• Task goal: Look through the listing and report every line that has "field" in it.

-- Exercise data follows --

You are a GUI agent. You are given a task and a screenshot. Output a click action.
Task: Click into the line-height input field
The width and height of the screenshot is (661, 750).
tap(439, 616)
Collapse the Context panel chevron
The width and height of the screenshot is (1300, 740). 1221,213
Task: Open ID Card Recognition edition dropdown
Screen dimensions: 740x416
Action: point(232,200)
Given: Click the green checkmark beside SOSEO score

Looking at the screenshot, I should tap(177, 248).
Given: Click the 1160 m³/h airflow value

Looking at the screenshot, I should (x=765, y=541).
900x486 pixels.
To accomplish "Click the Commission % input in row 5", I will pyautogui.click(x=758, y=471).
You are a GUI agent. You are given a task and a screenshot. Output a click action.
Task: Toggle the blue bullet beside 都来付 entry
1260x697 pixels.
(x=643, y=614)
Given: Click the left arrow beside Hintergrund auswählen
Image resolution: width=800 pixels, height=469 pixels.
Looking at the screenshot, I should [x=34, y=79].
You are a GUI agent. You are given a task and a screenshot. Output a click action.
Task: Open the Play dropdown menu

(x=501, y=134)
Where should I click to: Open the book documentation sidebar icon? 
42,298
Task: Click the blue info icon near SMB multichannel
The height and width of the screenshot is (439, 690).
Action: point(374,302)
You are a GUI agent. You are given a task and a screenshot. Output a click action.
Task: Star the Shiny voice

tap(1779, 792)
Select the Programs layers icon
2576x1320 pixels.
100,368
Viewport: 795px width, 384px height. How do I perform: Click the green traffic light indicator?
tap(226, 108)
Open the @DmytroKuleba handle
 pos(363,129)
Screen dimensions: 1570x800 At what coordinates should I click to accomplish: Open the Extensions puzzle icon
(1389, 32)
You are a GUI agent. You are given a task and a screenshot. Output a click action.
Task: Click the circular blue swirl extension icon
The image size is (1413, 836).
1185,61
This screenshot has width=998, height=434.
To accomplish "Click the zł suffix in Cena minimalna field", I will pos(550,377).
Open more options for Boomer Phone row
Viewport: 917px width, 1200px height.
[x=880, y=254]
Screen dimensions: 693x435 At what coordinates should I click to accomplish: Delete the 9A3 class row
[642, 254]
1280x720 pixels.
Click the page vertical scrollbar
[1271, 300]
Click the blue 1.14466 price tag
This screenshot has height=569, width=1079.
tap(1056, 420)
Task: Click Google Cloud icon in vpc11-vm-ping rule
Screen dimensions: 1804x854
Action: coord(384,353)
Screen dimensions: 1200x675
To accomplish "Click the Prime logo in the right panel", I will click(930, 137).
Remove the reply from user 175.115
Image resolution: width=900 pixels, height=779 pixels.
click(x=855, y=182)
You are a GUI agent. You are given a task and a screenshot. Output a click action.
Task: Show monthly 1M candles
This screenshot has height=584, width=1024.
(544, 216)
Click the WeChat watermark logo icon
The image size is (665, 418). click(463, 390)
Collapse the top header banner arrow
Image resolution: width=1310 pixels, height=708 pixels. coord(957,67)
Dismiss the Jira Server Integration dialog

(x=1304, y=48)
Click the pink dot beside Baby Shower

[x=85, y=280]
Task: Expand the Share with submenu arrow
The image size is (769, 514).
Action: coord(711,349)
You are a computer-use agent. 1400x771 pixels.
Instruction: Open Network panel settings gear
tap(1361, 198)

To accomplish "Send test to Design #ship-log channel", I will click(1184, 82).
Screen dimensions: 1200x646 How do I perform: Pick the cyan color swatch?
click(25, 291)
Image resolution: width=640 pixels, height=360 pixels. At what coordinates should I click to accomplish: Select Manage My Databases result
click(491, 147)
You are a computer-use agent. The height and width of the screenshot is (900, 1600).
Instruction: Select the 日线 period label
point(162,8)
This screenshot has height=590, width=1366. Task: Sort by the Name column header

-- Exercise data concluded --

• Solution to this task:
Task: Click into the line-height input field
To accomplish "Click the zł suffix in Cena minimalna field", I will pos(550,377).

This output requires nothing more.